*** Block opens ***

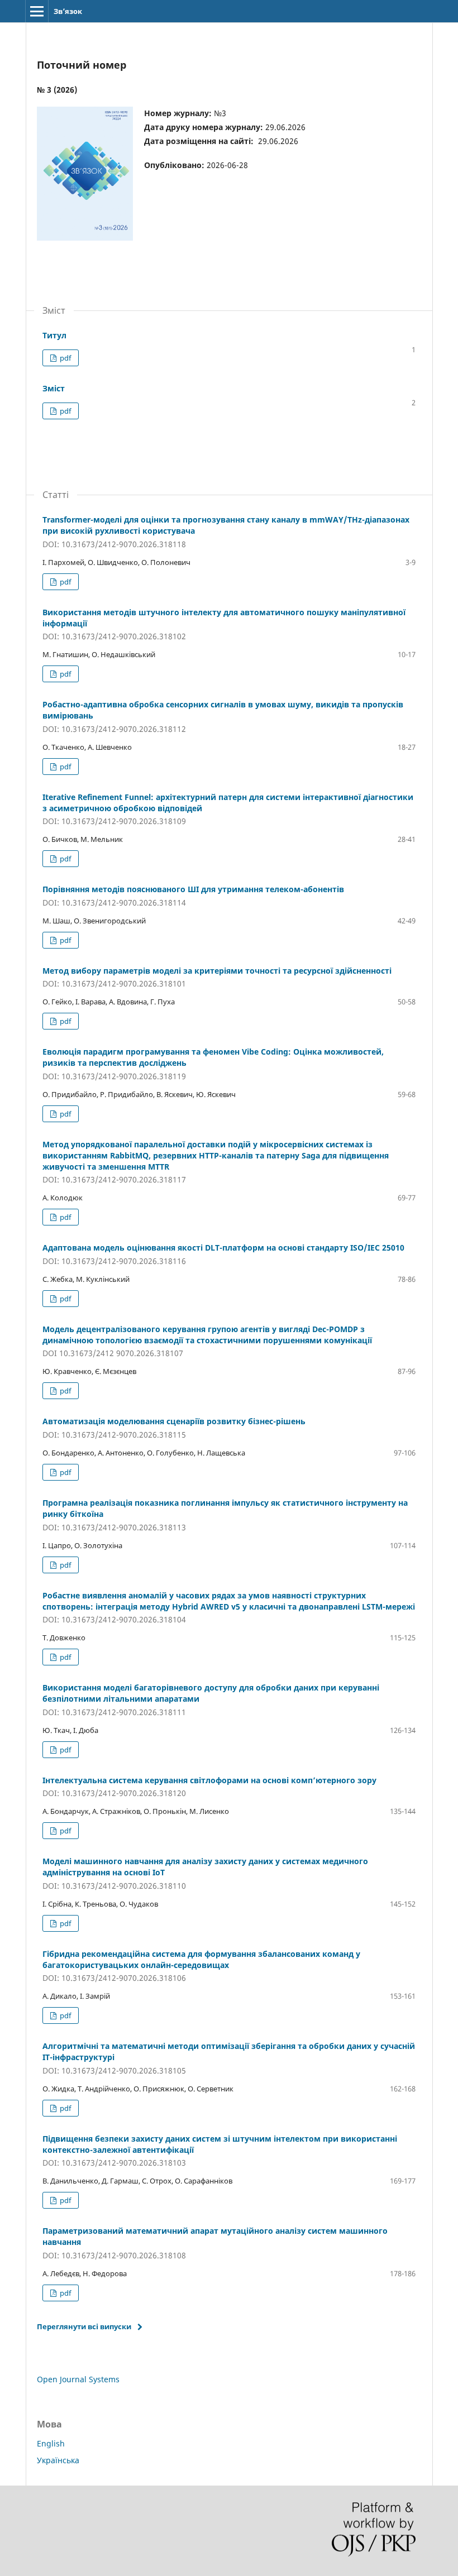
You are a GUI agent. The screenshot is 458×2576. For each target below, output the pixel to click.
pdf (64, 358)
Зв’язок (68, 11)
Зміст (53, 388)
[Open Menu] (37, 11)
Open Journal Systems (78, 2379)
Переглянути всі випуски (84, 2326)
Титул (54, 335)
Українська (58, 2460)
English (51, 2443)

*** Block closes ***

▶ _What is expected_
Without the pictures, print all of the records exactly.

▶ _Answer box_
You are a GUI agent. The screenshot is 458×2576. For each target below, output the pixel to click.
pdf (64, 358)
Зв’язок (68, 11)
Зміст (53, 388)
[Open Menu] (37, 11)
Open Journal Systems (78, 2379)
Переглянути всі випуски (84, 2326)
Титул (54, 335)
Українська (58, 2460)
English (51, 2443)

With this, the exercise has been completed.